Pada bulan Mei 1942 tanda-tanda kekalahan Jepang mulai tampak. Beberapa serangan Jepang di Asia Tenggara dapat di patahkan oleh pasukan sekutu yang tergbung dalam ABDACOM. Di Pasifik serangan Jepang terhadap Hawai juga dapat digagalkan oleh tentara Amerika Serikat dalam pertempuran di Midway pada bulan Juni 1942.

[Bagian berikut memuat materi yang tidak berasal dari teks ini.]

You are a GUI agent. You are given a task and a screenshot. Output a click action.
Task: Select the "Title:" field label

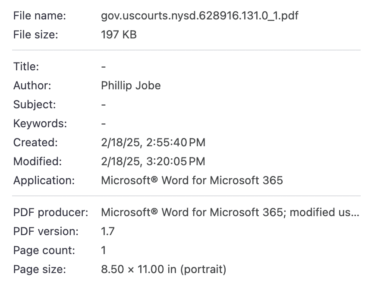click(x=26, y=66)
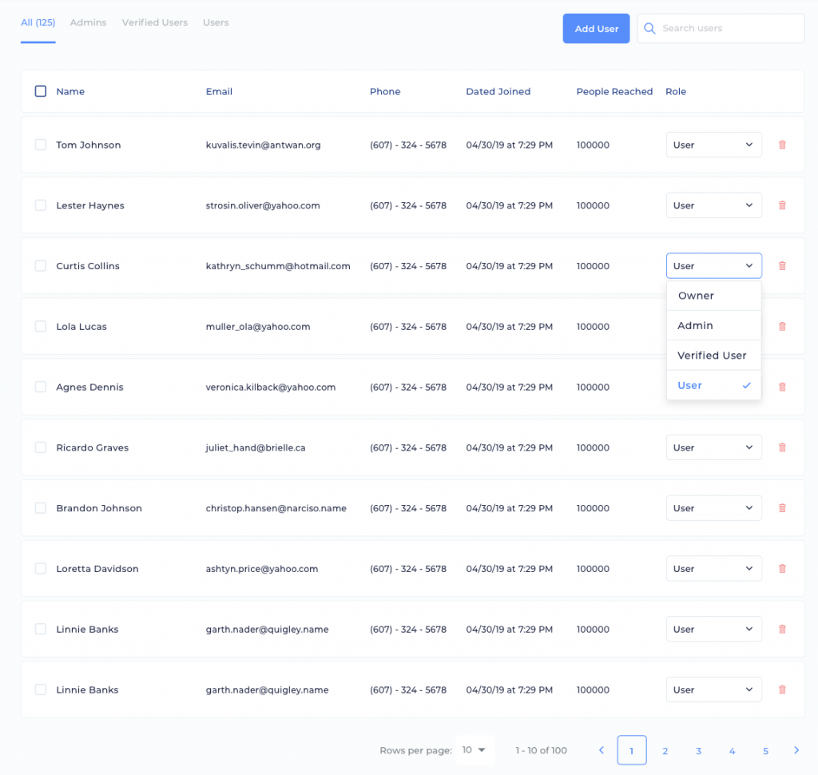Viewport: 818px width, 775px height.
Task: Click the trash icon for Lester Haynes
Action: (781, 205)
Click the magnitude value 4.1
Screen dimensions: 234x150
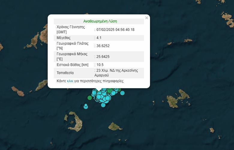pyautogui.click(x=99, y=38)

Untuk mengakhiri peperangan di Asia dan Pasifik, maka pada tanggal 6 Agustus 1945 Amerika Serikat menjatuhkan bom atom yang pertama di atas kota Hirosyima. Tiga hari kemudian, tanggal 9 Agustus 1945, bom atom kedua dijatuhkan lagi di atas Nagasaki. Akibatnya bukan saja membawa kerugian material, karena hancurnya kedua kota tersebut dan banyaknya penduduk yang menemui ajalnya.

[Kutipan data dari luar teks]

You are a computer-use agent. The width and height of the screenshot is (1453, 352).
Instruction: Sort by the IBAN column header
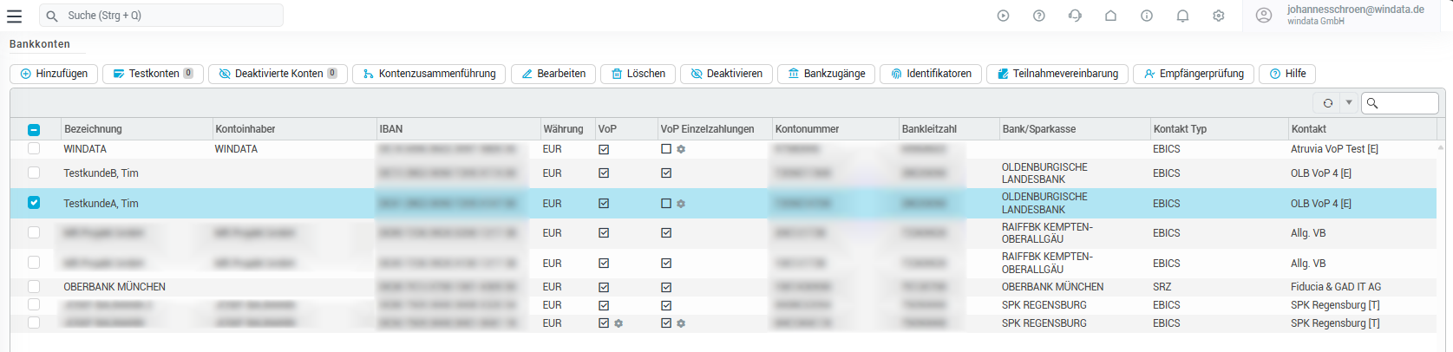pyautogui.click(x=391, y=129)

Pada 9 Agustus, Uni Soviet melancarkan penyerbuan mendadak ke koloni Jepang di Manchuria (Manchukuo) yang melanggar Pakta Netralitas Soviet–Jepang. Kaisar Hirohito campur tangan setelah terjadi dua peristiwa mengejutkan tersebut, dan memerintahkan Dewan Penasihat Militer untuk menerima syarat-syarat yang ditawarkan Sekutu dalam Deklarasi Potsdam. Setelah berlangsung perundingan di balik layar selama beberapa hari, dan kudeta yang gagal, Kaisar Hirohito menyampaikan pidato radio di hadapan rakyat pada 15 Agustus 1945. Dalam pidato radio yang disebut Gyokuon-hōsō(Siaran Suara Kaisar), Hirohito membacakan Perintah Kekaisaran tentang kapitulasi, sekaligus mengumumkan kepada rakyat bahwa Jepang telah menyerah.
Pada 2 September 1945 di atas kapal tempur Amerika Serikat Missouri disaksikan Jenderal Richard K. Sutherland, Menteri Luar Negeri Jepang Mamoru Shigemitsu menandatangani Dokumen Kapitulasi Jepang yang secara resmi mengakhiri Perang Dunia II.

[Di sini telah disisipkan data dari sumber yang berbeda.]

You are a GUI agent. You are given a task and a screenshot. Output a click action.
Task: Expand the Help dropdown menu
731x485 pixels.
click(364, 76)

Penduduk sipil dan anggota militer di negara-negara Sekutu merayakan Hari Kemenangan atas Jepang (V-J Day). Walaupun demikian, sebagian pos komando terpencil dan personel militer dari kesatuan di pelosok-pelosok Asia menolak untuk menyerah selama berbulan-bulan bahkan hingga bertahun-tahun setelah Jepang menyerah. Sejak kapitulasi Jepang, sejarawan terus berdebat tentang etika penggunaan bom atom
Dengan demikian di Indonesia terjadi kekosongan kekuasaan. Kesempatan ini oleh bangsa Indonesia dimanfaatkan untuk memproklamasikan kemerdekaan.